◆ **STORED DATA**
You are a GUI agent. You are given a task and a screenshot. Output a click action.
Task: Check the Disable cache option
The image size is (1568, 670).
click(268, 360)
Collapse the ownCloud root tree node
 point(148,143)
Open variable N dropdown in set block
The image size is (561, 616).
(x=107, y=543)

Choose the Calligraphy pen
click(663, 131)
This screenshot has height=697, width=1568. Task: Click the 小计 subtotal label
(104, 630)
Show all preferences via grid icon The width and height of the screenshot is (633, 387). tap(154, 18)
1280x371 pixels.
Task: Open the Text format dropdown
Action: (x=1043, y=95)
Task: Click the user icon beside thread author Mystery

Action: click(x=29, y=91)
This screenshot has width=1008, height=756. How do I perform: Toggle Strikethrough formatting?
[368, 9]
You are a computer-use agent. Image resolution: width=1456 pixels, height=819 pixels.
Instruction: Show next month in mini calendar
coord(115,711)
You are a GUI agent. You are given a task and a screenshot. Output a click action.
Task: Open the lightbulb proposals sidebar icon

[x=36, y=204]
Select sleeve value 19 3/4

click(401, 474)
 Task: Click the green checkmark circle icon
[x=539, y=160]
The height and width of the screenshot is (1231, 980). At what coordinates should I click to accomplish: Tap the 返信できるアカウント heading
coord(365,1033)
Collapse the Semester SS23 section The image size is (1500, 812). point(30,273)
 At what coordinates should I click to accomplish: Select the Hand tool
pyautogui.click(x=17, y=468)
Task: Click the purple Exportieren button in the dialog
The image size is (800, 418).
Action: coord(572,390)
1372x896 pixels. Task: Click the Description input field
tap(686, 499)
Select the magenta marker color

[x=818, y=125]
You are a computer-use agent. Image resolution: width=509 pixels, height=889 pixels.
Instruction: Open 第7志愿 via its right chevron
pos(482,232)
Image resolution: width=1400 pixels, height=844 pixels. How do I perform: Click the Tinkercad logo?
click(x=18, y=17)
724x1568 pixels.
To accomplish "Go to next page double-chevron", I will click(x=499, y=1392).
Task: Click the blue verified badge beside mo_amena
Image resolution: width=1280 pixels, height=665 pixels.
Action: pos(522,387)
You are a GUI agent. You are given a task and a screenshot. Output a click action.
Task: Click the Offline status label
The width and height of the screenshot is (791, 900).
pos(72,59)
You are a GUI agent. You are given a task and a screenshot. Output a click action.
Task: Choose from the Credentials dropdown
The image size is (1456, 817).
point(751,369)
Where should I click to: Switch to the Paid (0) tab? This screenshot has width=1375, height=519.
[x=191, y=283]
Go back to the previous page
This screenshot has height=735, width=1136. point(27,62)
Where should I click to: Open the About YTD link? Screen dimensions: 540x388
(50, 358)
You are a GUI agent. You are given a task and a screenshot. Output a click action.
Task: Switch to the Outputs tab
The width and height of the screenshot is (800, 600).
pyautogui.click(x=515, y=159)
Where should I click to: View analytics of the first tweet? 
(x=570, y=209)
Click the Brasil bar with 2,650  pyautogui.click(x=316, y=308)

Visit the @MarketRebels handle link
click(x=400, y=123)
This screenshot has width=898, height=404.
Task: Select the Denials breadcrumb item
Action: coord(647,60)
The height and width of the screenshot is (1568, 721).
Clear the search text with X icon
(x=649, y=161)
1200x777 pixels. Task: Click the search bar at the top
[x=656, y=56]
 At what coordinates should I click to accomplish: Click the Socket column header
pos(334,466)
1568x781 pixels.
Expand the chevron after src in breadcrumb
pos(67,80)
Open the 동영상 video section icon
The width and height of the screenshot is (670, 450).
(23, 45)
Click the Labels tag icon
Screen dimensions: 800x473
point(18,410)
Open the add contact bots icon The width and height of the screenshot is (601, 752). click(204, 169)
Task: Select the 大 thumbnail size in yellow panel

◆ **GIVEN PROBLEM**
Copy out every row above, changing each "image size" to "frame size" and keeping everything else the same.

◆ **EXERCISE SOLUTION**
You are a GUI agent. You are given a task and a screenshot. Output a click action.
Task: Check the Disable cache option
The frame size is (1568, 670).
click(268, 360)
Collapse the ownCloud root tree node
 point(148,143)
Open variable N dropdown in set block
The frame size is (561, 616).
(x=107, y=543)

Choose the Calligraphy pen
click(663, 131)
This screenshot has height=697, width=1568. Task: Click the 小计 subtotal label
(104, 630)
Show all preferences via grid icon The width and height of the screenshot is (633, 387). tap(154, 18)
1280x371 pixels.
Task: Open the Text format dropdown
Action: (x=1043, y=95)
Task: Click the user icon beside thread author Mystery

Action: click(x=29, y=91)
This screenshot has width=1008, height=756. How do I perform: Toggle Strikethrough formatting?
[368, 9]
You are a computer-use agent. Image resolution: width=1456 pixels, height=819 pixels.
Instruction: Show next month in mini calendar
coord(115,711)
You are a GUI agent. You are given a task and a screenshot. Output a click action.
Task: Open the lightbulb proposals sidebar icon

[x=36, y=204]
Select sleeve value 19 3/4

click(401, 474)
 Task: Click the green checkmark circle icon
[x=539, y=160]
The height and width of the screenshot is (1231, 980). At what coordinates should I click to accomplish: Tap the 返信できるアカウント heading
coord(365,1033)
Collapse the Semester SS23 section The frame size is (1500, 812). point(30,273)
 At what coordinates should I click to accomplish: Select the Hand tool
pyautogui.click(x=17, y=468)
Task: Click the purple Exportieren button in the dialog
The frame size is (800, 418).
Action: coord(572,390)
1372x896 pixels. Task: Click the Description input field
tap(686, 499)
Select the magenta marker color

[x=818, y=125]
You are a computer-use agent. Image resolution: width=509 pixels, height=889 pixels.
Instruction: Open 第7志愿 via its right chevron
pos(482,232)
Image resolution: width=1400 pixels, height=844 pixels. How do I perform: Click the Tinkercad logo?
click(x=18, y=17)
724x1568 pixels.
To accomplish "Go to next page double-chevron", I will click(x=499, y=1392).
Task: Click the blue verified badge beside mo_amena
Image resolution: width=1280 pixels, height=665 pixels.
Action: pos(522,387)
You are a GUI agent. You are given a task and a screenshot. Output a click action.
Task: Click the Offline status label
The width and height of the screenshot is (791, 900).
pos(72,59)
You are a GUI agent. You are given a task and a screenshot. Output a click action.
Task: Choose from the Credentials dropdown
The frame size is (1456, 817).
point(751,369)
Where should I click to: Switch to the Paid (0) tab? This screenshot has width=1375, height=519.
[x=191, y=283]
Go back to the previous page
This screenshot has height=735, width=1136. point(27,62)
Where should I click to: Open the About YTD link? Screen dimensions: 540x388
(50, 358)
You are a GUI agent. You are given a task and a screenshot. Output a click action.
Task: Switch to the Outputs tab
The width and height of the screenshot is (800, 600).
pyautogui.click(x=515, y=159)
Where should I click to: View analytics of the first tweet? 
(x=570, y=209)
Click the Brasil bar with 2,650  pyautogui.click(x=316, y=308)

Visit the @MarketRebels handle link
click(x=400, y=123)
This screenshot has width=898, height=404.
Task: Select the Denials breadcrumb item
Action: coord(647,60)
The height and width of the screenshot is (1568, 721).
Clear the search text with X icon
(x=649, y=161)
1200x777 pixels. Task: Click the search bar at the top
[x=656, y=56]
 At what coordinates should I click to accomplish: Click the Socket column header
pos(334,466)
1568x781 pixels.
Expand the chevron after src in breadcrumb
pos(67,80)
Open the 동영상 video section icon
The width and height of the screenshot is (670, 450).
(23, 45)
Click the Labels tag icon
Screen dimensions: 800x473
point(18,410)
Open the add contact bots icon The width and height of the screenshot is (601, 752). click(204, 169)
Task: Select the 大 thumbnail size in yellow panel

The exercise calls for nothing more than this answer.